((
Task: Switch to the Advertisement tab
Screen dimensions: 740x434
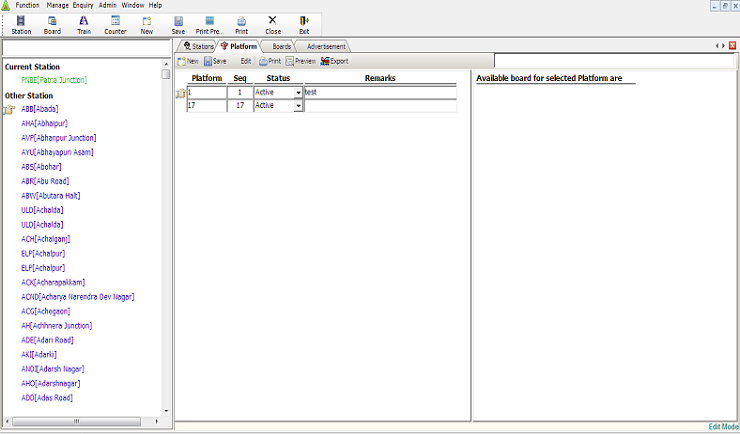Action: coord(326,46)
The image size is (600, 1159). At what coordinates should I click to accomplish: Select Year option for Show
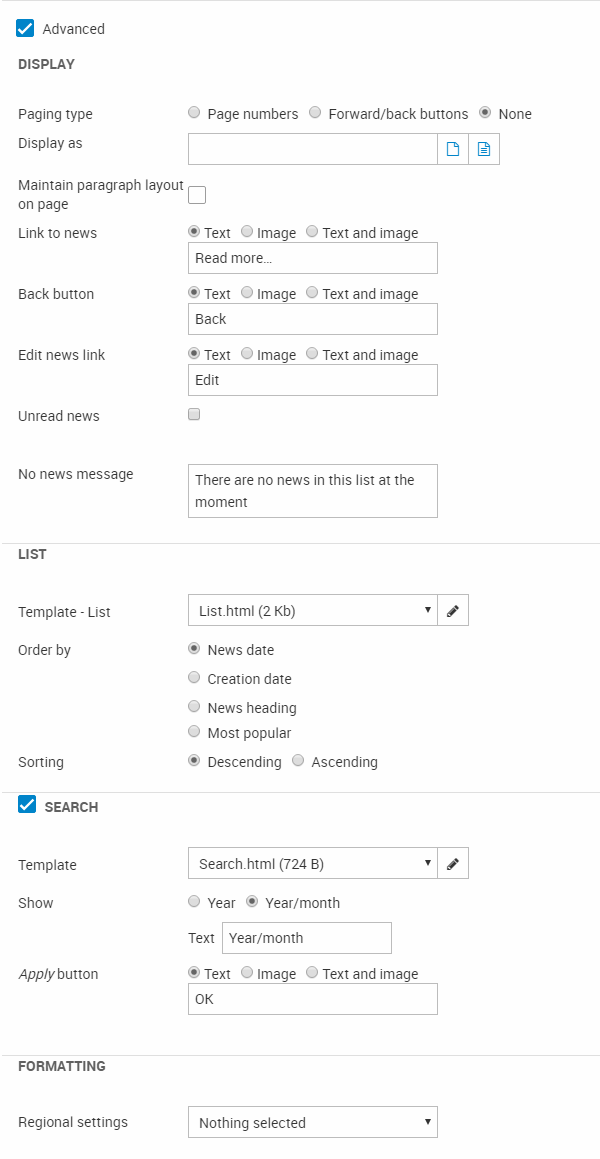[x=194, y=902]
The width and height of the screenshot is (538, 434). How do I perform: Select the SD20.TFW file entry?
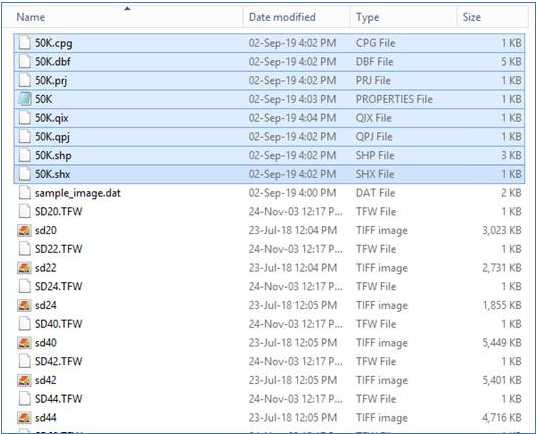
))
#### PROMPT:
A word-for-word repeat is expected of the lines from the one with "The image size" to the end of the data, both included; pictures are not part of it.

#### PROBLEM SOLUTION:
The image size is (600, 1159). At what coordinates should I click to accomplish: Select Year option for Show
[x=194, y=902]
The width and height of the screenshot is (538, 434). How do I perform: Select the SD20.TFW file entry?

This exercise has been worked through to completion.